-- EXERCISE INPUT --

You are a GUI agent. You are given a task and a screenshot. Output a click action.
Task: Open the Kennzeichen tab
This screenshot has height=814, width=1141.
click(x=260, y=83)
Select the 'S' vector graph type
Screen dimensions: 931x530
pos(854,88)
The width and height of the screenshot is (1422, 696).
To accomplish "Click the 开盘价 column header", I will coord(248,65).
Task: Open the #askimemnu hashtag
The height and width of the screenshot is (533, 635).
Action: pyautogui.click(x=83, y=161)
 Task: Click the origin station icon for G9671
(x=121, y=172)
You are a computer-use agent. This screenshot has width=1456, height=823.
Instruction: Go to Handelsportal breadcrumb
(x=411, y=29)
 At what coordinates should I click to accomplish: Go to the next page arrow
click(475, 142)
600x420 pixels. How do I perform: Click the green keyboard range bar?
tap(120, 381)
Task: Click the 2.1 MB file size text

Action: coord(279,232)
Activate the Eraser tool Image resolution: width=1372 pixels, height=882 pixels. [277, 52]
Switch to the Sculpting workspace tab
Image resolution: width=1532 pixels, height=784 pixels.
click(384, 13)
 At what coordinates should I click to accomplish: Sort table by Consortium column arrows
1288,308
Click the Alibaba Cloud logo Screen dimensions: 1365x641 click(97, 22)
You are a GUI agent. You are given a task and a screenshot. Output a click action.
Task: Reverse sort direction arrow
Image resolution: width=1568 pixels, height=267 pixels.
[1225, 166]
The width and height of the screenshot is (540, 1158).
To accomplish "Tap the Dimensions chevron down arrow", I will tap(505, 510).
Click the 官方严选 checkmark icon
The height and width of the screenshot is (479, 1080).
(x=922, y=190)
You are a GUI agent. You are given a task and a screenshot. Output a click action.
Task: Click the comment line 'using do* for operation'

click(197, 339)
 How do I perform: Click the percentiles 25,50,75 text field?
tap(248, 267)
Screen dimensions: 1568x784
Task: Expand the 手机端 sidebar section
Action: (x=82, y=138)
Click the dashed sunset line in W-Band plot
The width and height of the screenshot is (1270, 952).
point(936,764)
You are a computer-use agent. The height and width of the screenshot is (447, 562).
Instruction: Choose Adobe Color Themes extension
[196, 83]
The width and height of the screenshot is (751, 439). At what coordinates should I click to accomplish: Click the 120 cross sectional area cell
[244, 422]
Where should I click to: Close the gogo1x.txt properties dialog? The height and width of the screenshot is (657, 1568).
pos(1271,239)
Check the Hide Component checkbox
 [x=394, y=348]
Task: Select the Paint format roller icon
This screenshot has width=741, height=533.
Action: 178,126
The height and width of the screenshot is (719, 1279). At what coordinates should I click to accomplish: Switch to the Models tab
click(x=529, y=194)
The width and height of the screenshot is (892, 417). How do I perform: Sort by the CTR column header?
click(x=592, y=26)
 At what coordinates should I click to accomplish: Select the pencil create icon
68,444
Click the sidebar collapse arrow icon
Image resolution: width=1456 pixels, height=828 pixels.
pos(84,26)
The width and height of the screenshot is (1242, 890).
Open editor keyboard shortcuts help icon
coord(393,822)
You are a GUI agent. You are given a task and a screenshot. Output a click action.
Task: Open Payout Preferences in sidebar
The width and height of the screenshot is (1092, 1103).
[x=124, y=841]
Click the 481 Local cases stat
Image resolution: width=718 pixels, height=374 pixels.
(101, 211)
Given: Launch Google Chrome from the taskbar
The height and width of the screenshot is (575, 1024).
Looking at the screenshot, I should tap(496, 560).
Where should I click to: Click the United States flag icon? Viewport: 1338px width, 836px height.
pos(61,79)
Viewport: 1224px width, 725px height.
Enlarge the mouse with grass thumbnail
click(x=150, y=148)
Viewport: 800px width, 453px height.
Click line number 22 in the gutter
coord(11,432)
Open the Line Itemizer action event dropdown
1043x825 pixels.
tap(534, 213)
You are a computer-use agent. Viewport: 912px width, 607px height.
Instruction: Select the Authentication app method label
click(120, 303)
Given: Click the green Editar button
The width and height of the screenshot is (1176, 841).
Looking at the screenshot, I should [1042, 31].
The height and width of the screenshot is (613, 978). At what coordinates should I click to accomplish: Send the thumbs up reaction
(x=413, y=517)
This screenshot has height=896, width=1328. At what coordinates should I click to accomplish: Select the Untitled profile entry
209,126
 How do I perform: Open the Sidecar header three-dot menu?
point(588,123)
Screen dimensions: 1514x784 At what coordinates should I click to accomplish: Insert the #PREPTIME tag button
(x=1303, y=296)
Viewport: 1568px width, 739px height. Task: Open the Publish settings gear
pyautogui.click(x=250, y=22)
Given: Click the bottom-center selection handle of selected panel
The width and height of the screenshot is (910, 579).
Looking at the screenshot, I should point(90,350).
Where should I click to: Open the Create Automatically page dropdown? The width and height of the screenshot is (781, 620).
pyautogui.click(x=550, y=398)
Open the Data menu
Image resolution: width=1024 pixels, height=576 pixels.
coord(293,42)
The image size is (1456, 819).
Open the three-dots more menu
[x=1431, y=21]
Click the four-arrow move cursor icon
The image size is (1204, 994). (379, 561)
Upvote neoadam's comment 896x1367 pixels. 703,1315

-- WORK TO BE COMPLETED --
Write out the lines above from the one containing "The width and height of the screenshot is (1176, 841)." through the last, exactly as they are.

-- TASK RESULT --
The width and height of the screenshot is (1176, 841).
Looking at the screenshot, I should [1042, 31].
The height and width of the screenshot is (613, 978). At what coordinates should I click to accomplish: Send the thumbs up reaction
(x=413, y=517)
This screenshot has height=896, width=1328. At what coordinates should I click to accomplish: Select the Untitled profile entry
209,126
 How do I perform: Open the Sidecar header three-dot menu?
point(588,123)
Screen dimensions: 1514x784 At what coordinates should I click to accomplish: Insert the #PREPTIME tag button
(x=1303, y=296)
Viewport: 1568px width, 739px height. Task: Open the Publish settings gear
pyautogui.click(x=250, y=22)
Given: Click the bottom-center selection handle of selected panel
The width and height of the screenshot is (910, 579).
Looking at the screenshot, I should point(90,350).
Where should I click to: Open the Create Automatically page dropdown? The width and height of the screenshot is (781, 620).
pyautogui.click(x=550, y=398)
Open the Data menu
Image resolution: width=1024 pixels, height=576 pixels.
coord(293,42)
The image size is (1456, 819).
Open the three-dots more menu
[x=1431, y=21]
Click the four-arrow move cursor icon
The image size is (1204, 994). (379, 561)
Upvote neoadam's comment 896x1367 pixels. 703,1315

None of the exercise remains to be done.